A run of records

- - - - -

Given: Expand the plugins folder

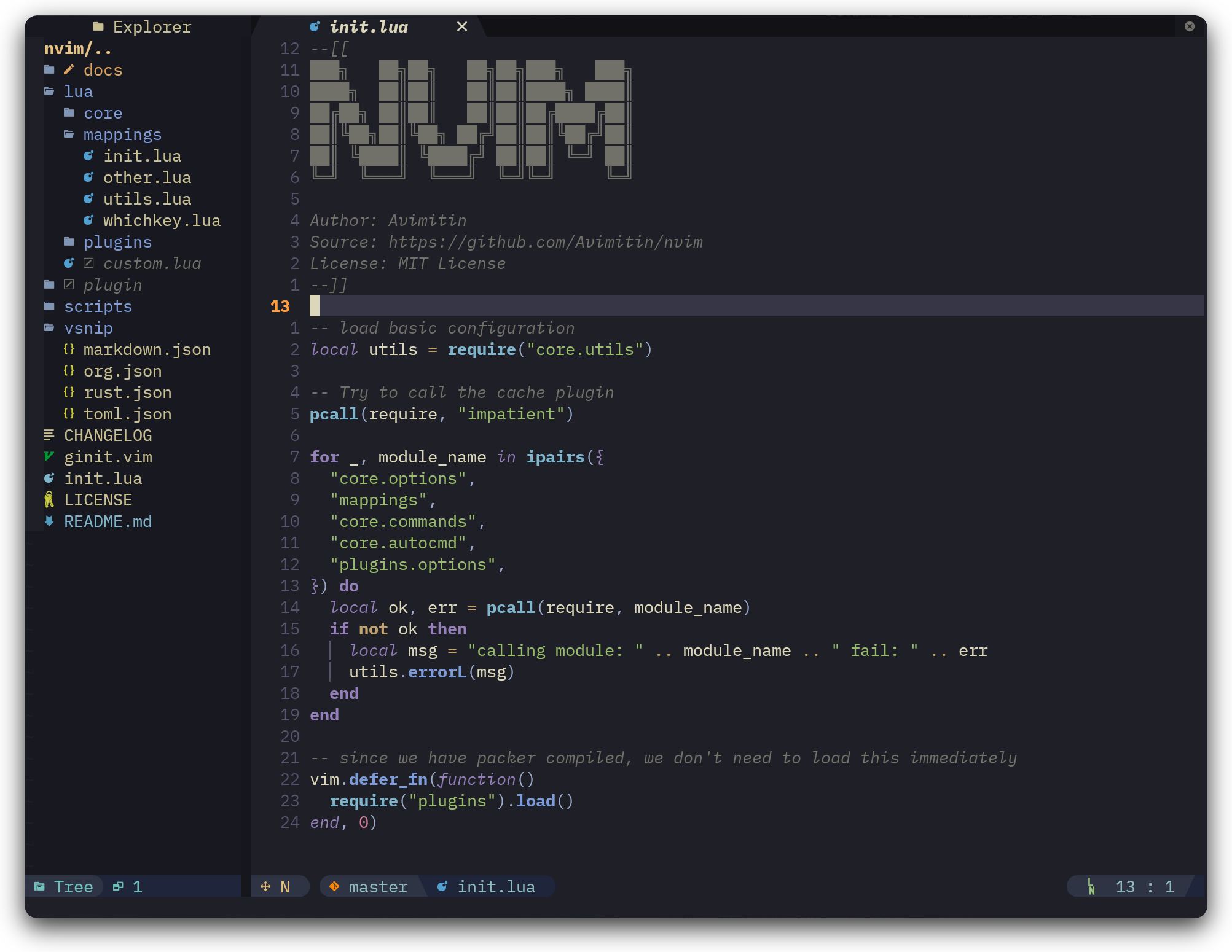Looking at the screenshot, I should [x=117, y=242].
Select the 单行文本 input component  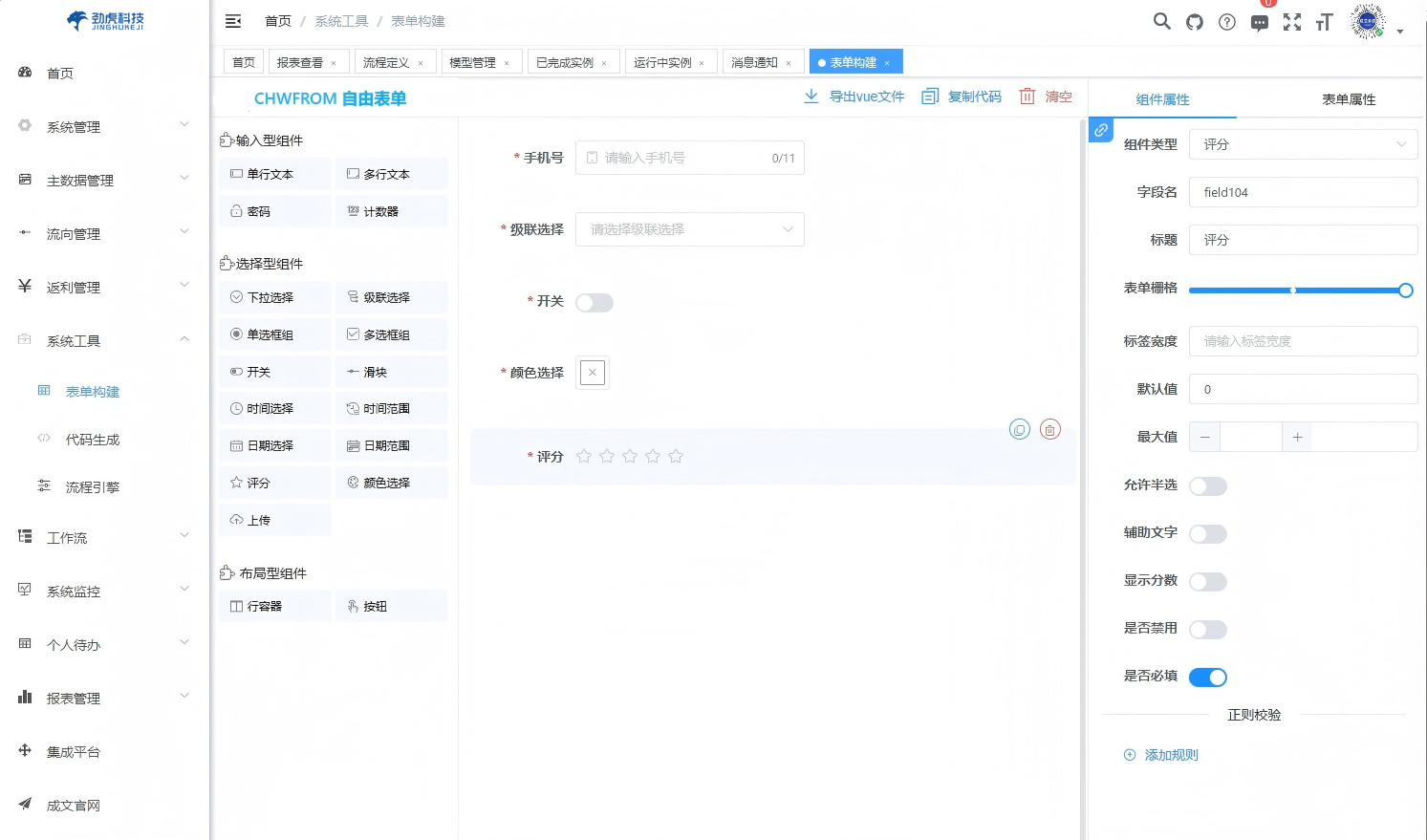[274, 173]
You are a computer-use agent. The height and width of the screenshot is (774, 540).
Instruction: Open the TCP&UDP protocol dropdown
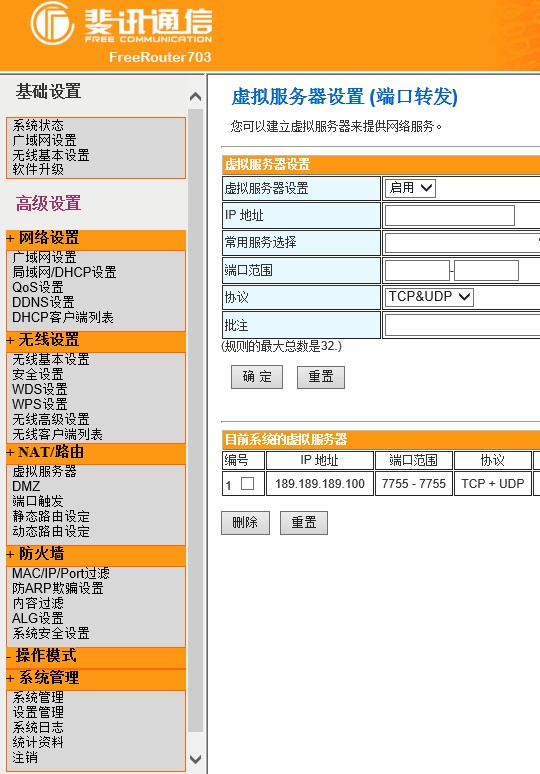pyautogui.click(x=429, y=297)
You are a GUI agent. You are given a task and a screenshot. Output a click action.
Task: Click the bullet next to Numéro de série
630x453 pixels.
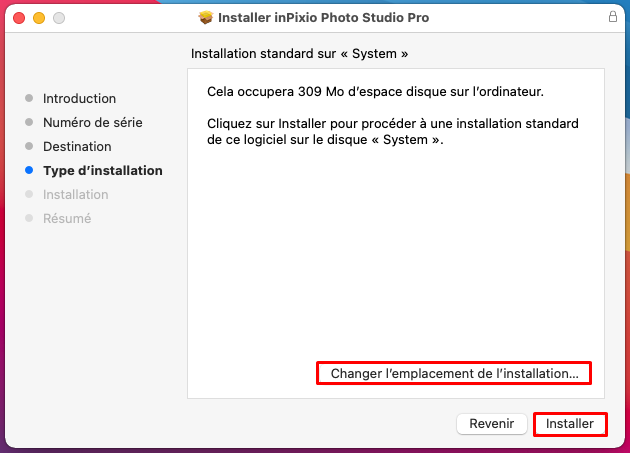coord(29,122)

- - - - -

- [DO THIS]:
Reproduce the records above, from the line containing "You are a computer-use" through the end of the records inclusive, with each answer's coordinates multiplied by 0.7 and rounded to whole numbers (halves rounded up), leaving every other number in the requests unchanged. Omit the pictures from your reproduction.

- [THE REPLY]:
You are a computer-use agent. The height and width of the screenshot is (774, 540).
Instruction: Open the TCP&UDP protocol dropdown
pyautogui.click(x=300, y=208)
You are a GUI agent. You are given a task and a screenshot. Output a click action.
Task: Click the bullet next to Numéro de série
630x453 pixels.
coord(20,85)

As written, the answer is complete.